Father Donal Collins, a former school principal, sighed deeply and bowed his head when Judge Olive Buttimer announced her ruling, a year after sentencing him to four years for the incidents of sexual abuse which took place in the 1970s and 1980s.
The offences happened at the school with the exception of one of gross indecency which took place in a guest house in Ballsbridge where the priest was staying with a group of students.
The retired priest's counsel, Mr Erwin Mill-Arden, told Wexford Circuit Court that after 12 months in the Curragh prison Father Collins appeared to be a truly penitent man.
Asked how he felt after being freed, Father Collins, replied: "I am full of emotion. I have nothing else to say."

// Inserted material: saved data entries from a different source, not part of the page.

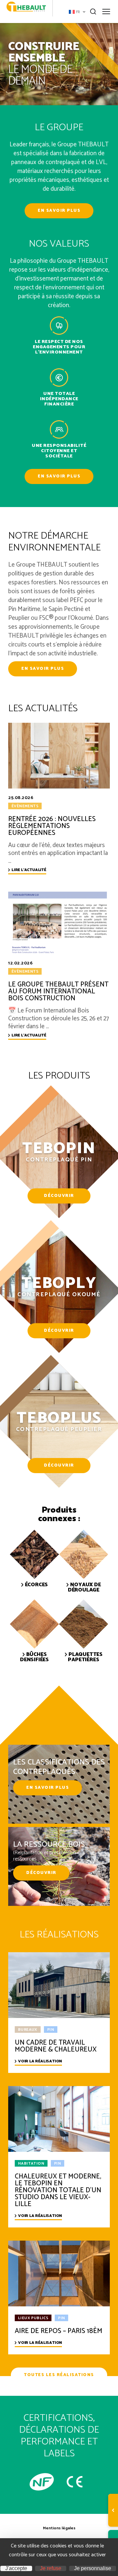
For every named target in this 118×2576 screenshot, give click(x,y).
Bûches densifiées (34, 1657)
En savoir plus (59, 210)
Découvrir (59, 1195)
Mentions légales (59, 2528)
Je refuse (50, 2568)
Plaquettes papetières (85, 1657)
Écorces (36, 1585)
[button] (77, 11)
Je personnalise (92, 2568)
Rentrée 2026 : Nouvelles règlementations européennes (52, 826)
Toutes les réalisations (59, 2374)
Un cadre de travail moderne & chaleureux (56, 2046)
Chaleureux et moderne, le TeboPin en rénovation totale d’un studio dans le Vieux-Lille (58, 2190)
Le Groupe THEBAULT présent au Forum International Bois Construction (58, 991)
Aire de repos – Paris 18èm (58, 2331)
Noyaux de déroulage (84, 1587)
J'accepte (16, 2568)
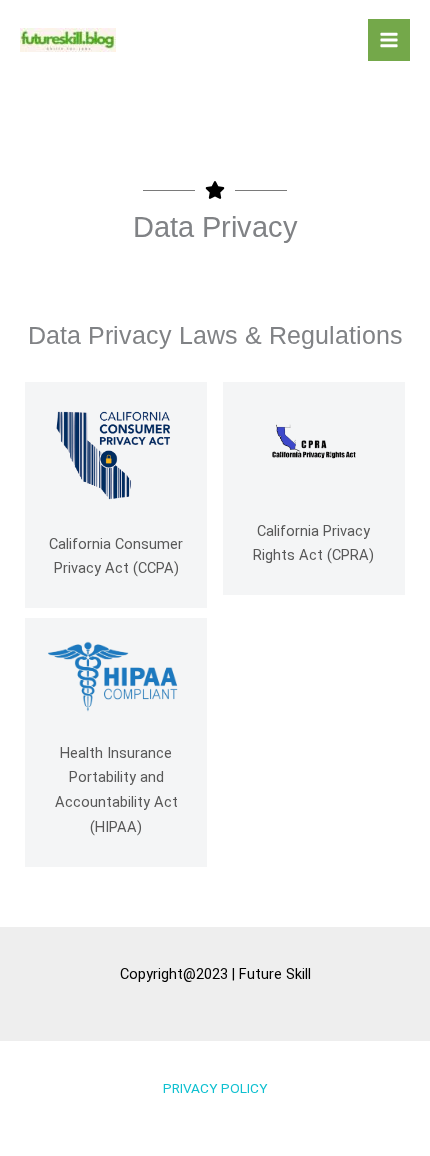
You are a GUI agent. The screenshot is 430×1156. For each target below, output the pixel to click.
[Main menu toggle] (389, 40)
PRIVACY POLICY (215, 1088)
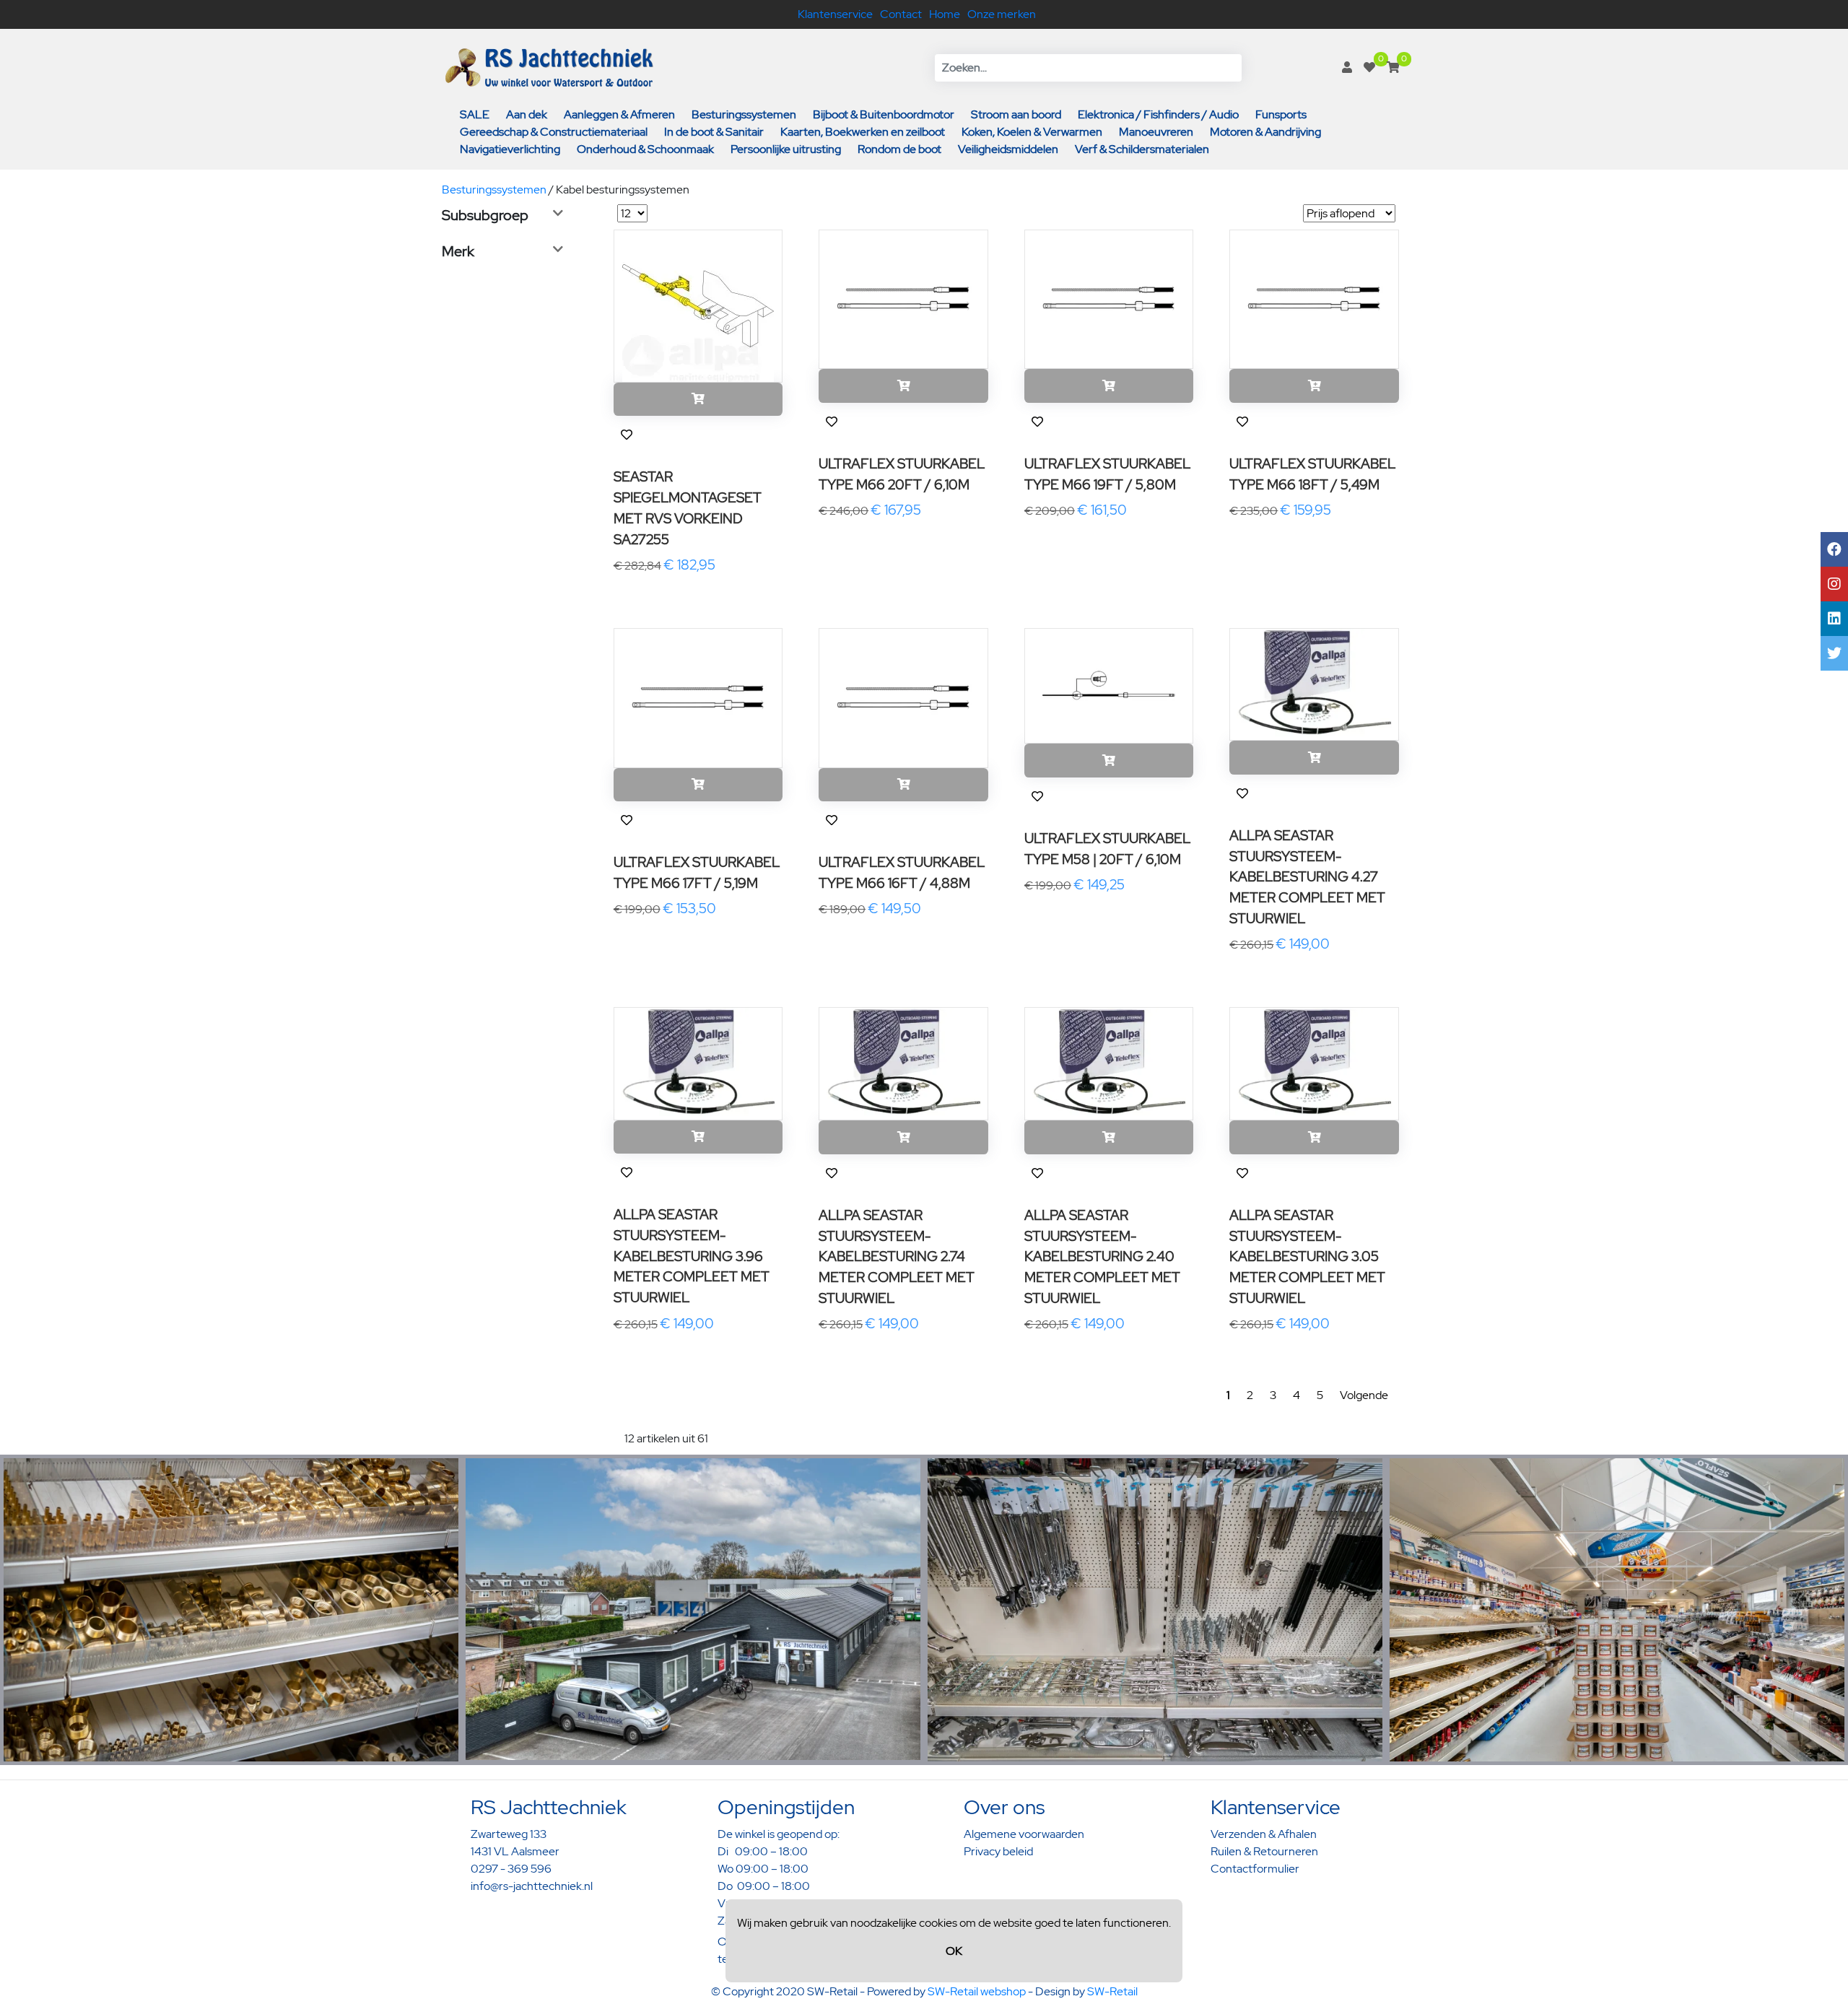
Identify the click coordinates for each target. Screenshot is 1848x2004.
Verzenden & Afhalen (1264, 1834)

Father Collins pleaded guilty a year ago to five charges of indecent assault and four of gross indecency against the boys, aged 14 and 15.
The abuse followed a pattern in that the priest invited his victims separately to his living room and initiated the assaults by asking to see if the boys were "developing normally".

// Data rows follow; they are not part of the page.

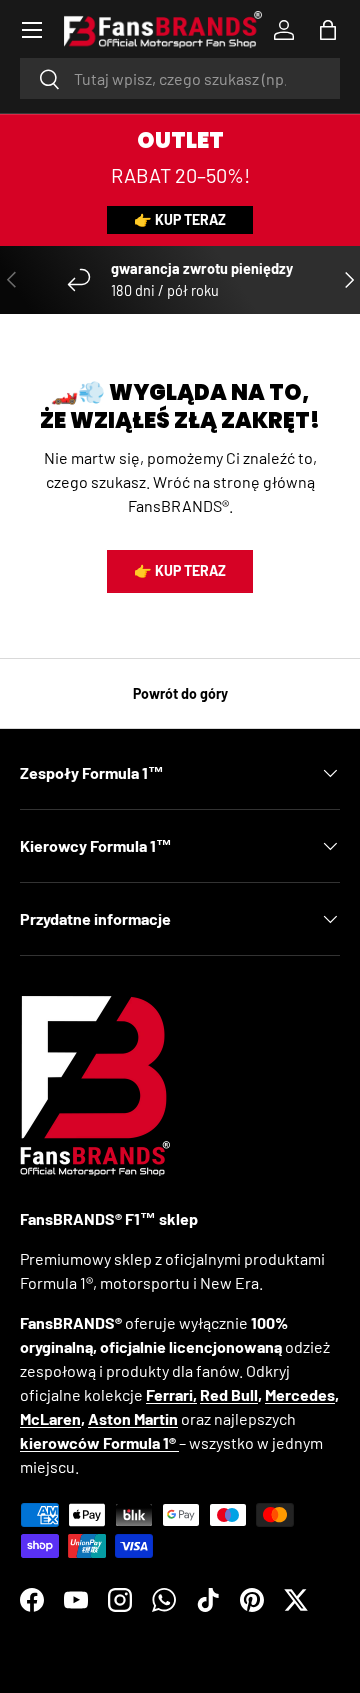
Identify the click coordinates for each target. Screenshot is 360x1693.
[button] (328, 30)
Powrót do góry (180, 693)
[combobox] (180, 78)
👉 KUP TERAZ (180, 219)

Gardai had given evidence that the priest performed acts of masturbation on the boys and asked them to do the same on him. He also performed oral sex on two of his victims.
Before he was originally sentenced, the court was told he had not used violence, but there was manipulative behaviour to entice the boys to go along with what he wanted to do.
In the case of one boy, there was a threat that if he told anyone about the sexual acts he would expelled from the school.
The court was told yesterday that while in prison Father Collins had made a significant contribution to the education of inmates less fortunate than himself.
He was repentant and anxious to make up for the wrongs he had done, his counsel said.
The judge was told that Father Collins was in poor health, suffering from heart problems, a muscular wasting condition and deteriorating eyesight. He had received treatment for his sexual problems at Granada House, run by the St John of God Brothers in Dublin.
"He presents as a man of considerable ill-health for his age," said his counsel, adding there was no danger of him re-offending.
Father Collins appeared in some discomfort in court and winced in apparent pain as he sat down.
Mr Mill-Arden said the effects of his incarceration had been salutary on Father Collins and had met three key issues: the amelioration of the prisoner, the deterrent and the punishment element had all been satisfied.
"No great benefit accrues by the continuance of custody at this time," Mr Mill-Arden said.
Announcing her ruling, Judge Buttimer said that by pleading guilty the priest had paid heed to the feelings of his victims. She was also taking into account his age and health.
The judge said she had received an excellent report from the governor of the Curragh on the educational work the priest had carried out there.
He was bound over in the sum of (pounds) 50 to keep the peace for three years.